### [Objective A]
Print the part of the StringPiece announcement between "David Benjamin" and "in new code.", inclusive.
### [Objective B]
In the StringPiece announcement, what should base::StringPiece16 be replaced with?

PSA: base::StringPiece is now std::string_view

283 views
Skip to first unread message

David Benjamin

unread,
Jul 17, 2023, 5:12:03 PM7/17/23
to Chromium-dev, cxx, Dana Jansens, Daniel Cheng

Hi all,


We recently landed https://crrev.com/1161510 and https://crrev.com/1166103, which makes base::StringPiece into a type alias for std::string_view and allows std::string_view. Please feel free to start writing std::string_view instead in new code.


If you need to use operator<< with the u16string or wstring variants, you will need to include "base/strings/utf_ostream_operators.h", or simply include "base/strings/utf_string_conversions.h" and call base::UTF16ToUTF8 and base::WideToUTF8 explicitly. (These operators previously lived in a combination of "base/string_piece.h" and "base/logging.h".)


std::string_view (and types that convert to std::string_view) integrate better with std::string. This should reduce the need to decompose a std::string_view into data() and size(), which loses bounds checks.


Finally, as a reminder, whether it's base::StringPiece or std::string_view, never pass a view type's data() into a function that expects a NUL-terminated C string! StringPiece/string_view is not guaranteed to be NUL-terminated, so this is a buffer overflow. Always use data() and size() in pairs or, better yet, make the functions take a string_view directly.


A handy cheat sheet:


#include "base/string_piece.h" => #include <string_view>

#include "base/string_piece_forward.h" => #include <string_view>


base::StringPiece => std::string_view

base::StringPiece16 => std::u16string_view

base::WStringPiece => std::wstring_view


str.assign(view.data(), view.size()); => str.assign(view); or str = view;

str.append(view.data(), view.size()); => str.append(view); or str += view;


std::string str(view.data(), view.size()); => std::string str(view);

std::string str(view.data()); => Never do this! Use the above instead.


We don't have a concrete plan yet to migrate existing code, but that would be a good clean-up opportunity.

### [Supplied data]
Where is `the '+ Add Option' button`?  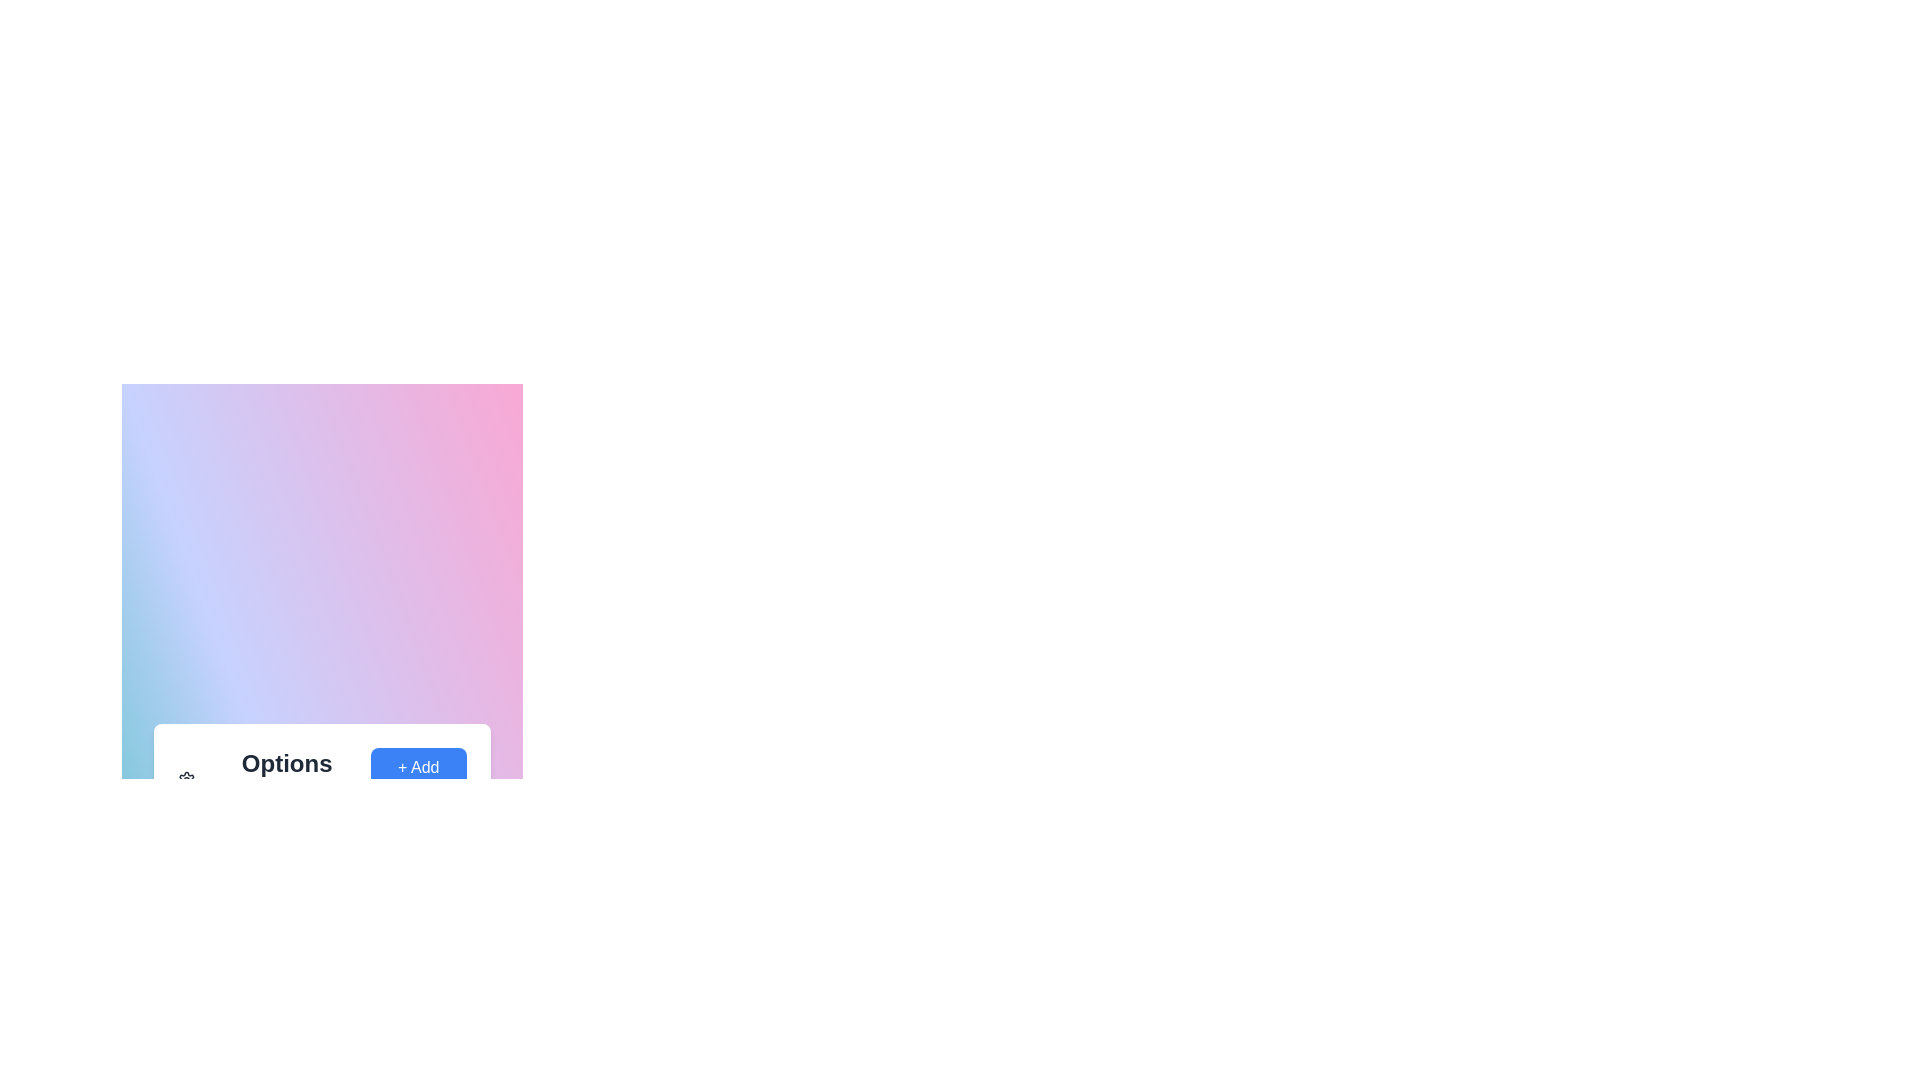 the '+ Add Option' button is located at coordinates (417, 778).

### [Task output A]
David Benjamin

unread,
Jul 17, 2023, 5:12:03 PM7/17/23
to Chromium-dev, cxx, Dana Jansens, Daniel Cheng

Hi all,


We recently landed https://crrev.com/1161510 and https://crrev.com/1166103, which makes base::StringPiece into a type alias for std::string_view and allows std::string_view. Please feel free to start writing std::string_view instead in new code.

### [Task output B]
std::u16string_view